Lo stesso dispone che, a partire dall’1.1.2016, si applica la disciplina del lavoro subordinato anche ai rapporti di collaborazioni i quali:
- si concretano in prestazioni di lavoro esclusivamente personali, continuative;
- le cui modalità di esecuzione sono organizzate dal committente anche con riferimento ai tempi ed al luogo di lavoro.
Vediamo nel merito quali sono le co.co.co. ammesse nel Jobs Act.
Abrogati dal Jobs Act i vecchi artt. da 61 a 69-bis, D.Lgs. 276/2003 si consentono le collaborazioni coordinate e continuative in un numero limitato di ipotesi.
Fa eccezione l’applicazione delle “vecchie” norme solo per la regolazione dei contratti già in atto alla sua entrata in vigore.
In ogni caso possiamo ancora avere collaborazioni quali:
- le collaborazioni per le quali gli accordi collettivi nazionali stipulati da associazioni sindacali comparativamente più rappresentative sul piano nazionale prevedono discipline specifiche.
Tali discipline riguardano il trattamento economico e normativo, in ragione delle particolari esigenze produttive ed organizzative del relativo settore; - le collaborazioni prestate nell’esercizio di professioni intellettuali per le quali è necessaria l’iscrizione in appositi Albi professionali;
- le attività prestate nell’esercizio della loro funzione dai componenti degli organi di amministrazione e controllo delle società e dai partecipanti a collegi e commissioni;
- le collaborazioni rese a fini istituzionali in favore delle associazioni e società sportive dilettantistiche affiliate alle federazioni sportive nazionali, alle discipline sportive associate e agli enti di promozione sportiva riconosciuti dal Coni, come individuati e disciplinati dall’art. 90, L. 27.12.2002, n. 289. (art. 2, co. 2, D.Lgs. 15.6.2015, n. 81).

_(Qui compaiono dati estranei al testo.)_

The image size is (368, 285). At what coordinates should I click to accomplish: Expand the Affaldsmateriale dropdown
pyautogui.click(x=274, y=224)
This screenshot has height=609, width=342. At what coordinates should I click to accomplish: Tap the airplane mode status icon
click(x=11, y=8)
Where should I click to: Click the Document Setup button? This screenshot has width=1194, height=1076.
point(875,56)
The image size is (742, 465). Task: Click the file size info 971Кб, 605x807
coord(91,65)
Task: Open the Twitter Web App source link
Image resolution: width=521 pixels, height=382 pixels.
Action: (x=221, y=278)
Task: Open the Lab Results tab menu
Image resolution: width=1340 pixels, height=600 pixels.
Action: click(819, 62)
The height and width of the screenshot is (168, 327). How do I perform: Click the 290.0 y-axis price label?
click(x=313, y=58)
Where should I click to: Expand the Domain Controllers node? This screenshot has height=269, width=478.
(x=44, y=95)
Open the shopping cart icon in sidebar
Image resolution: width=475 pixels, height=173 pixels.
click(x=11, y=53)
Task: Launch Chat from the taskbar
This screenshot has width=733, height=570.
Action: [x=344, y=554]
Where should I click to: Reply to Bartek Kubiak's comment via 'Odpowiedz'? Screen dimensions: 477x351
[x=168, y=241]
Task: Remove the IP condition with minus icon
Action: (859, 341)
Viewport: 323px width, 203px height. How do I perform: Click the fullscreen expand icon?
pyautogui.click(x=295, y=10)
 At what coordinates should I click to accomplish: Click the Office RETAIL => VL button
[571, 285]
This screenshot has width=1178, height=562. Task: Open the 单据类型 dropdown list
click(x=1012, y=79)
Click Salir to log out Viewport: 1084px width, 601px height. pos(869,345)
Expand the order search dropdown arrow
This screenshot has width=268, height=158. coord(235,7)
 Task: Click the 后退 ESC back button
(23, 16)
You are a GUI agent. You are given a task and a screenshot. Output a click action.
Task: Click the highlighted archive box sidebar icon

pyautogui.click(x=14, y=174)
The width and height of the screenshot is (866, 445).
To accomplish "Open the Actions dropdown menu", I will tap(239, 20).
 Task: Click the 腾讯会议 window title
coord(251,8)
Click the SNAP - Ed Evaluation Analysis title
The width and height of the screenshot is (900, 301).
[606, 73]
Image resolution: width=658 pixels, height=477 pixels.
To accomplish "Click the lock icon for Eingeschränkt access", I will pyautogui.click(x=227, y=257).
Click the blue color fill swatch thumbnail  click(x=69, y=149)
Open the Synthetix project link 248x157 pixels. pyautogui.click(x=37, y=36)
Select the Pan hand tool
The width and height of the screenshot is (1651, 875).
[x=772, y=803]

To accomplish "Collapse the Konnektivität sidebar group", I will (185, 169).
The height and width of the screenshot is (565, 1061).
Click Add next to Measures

La partita Iva del collaboratore a progetto
Come abbiamo già anticipato, l’apertura di una partita Iva in costanza di contratto a progetto non è preclusa.
Vediamo di proseguire la nostra analisi su contratto a progetto e partita Iva analizzando insieme gli aspetti contributivi e fiscali.
Anche sotto sotto l’aspetto contributivo e fiscale non si segnalano problemi particolari.
Gli obblighi contributivi e fiscali del contratto a collaborazione saranno gestiti direttamente dal datore di lavoro.
Possedere una partita Iva
Vediamo ora le conseguenze fiscali e contributive che discendono dal possesso della partita Iva.
Se la partita Iva è quale professionista, i compensi saranno soggetti ad una contribuzione per il tramite della gestione separata INPS.
Inoltre andrà comunicato che gli ulteriori obblighi previdenziali ed assistenziali sono assolti da altro datore di lavoro nell’ambito di un contratto di lavoro dipendente.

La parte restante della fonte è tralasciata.